*Problem to work on:* Every entry below is to be returned unchanged. Images are not part of the copy.

§ §

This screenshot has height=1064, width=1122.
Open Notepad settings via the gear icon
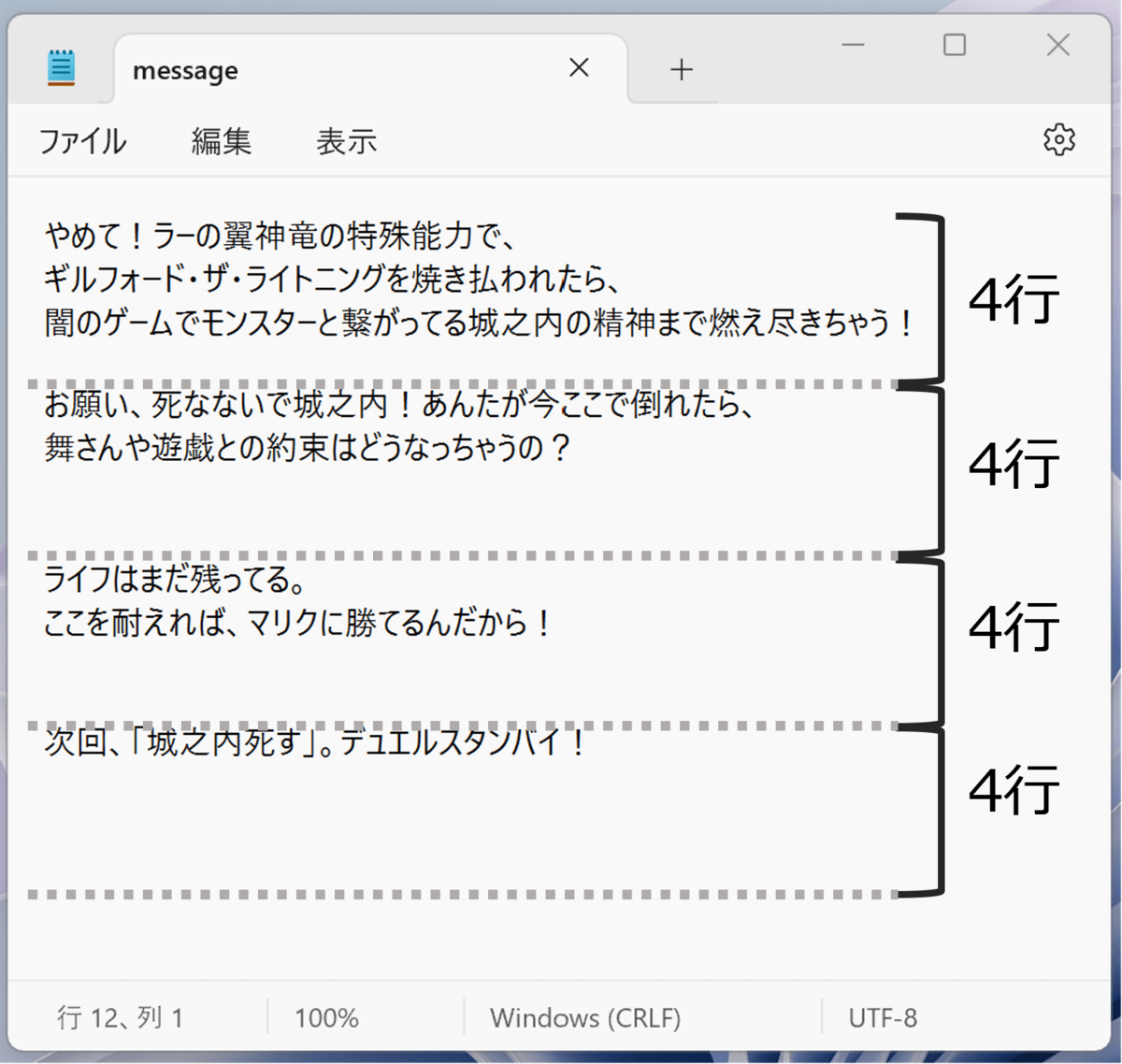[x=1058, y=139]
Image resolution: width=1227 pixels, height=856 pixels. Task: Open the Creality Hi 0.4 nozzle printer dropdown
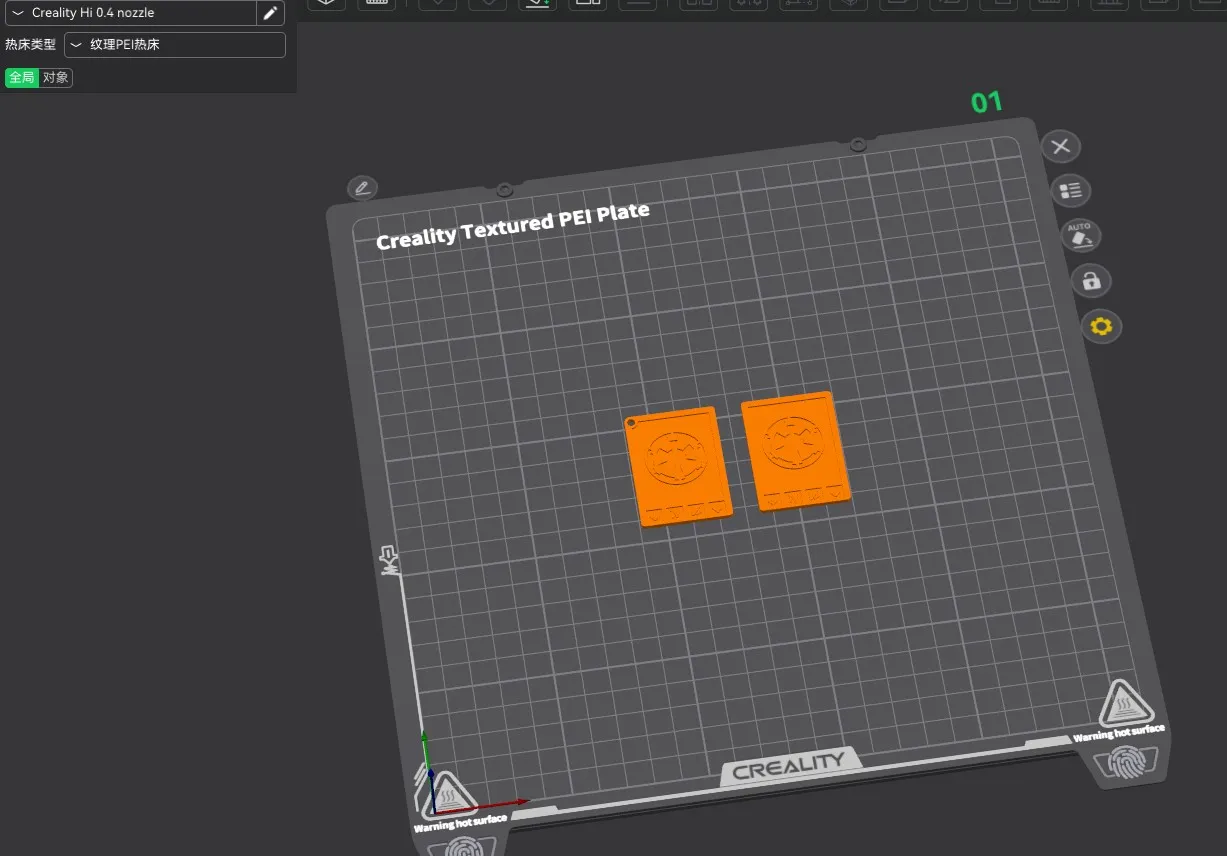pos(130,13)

§ §

*Result for this exercise:*
This screenshot has height=1064, width=1122.
Open Notepad settings via the gear icon
[x=1058, y=139]
Image resolution: width=1227 pixels, height=856 pixels. Task: Open the Creality Hi 0.4 nozzle printer dropdown
pos(130,13)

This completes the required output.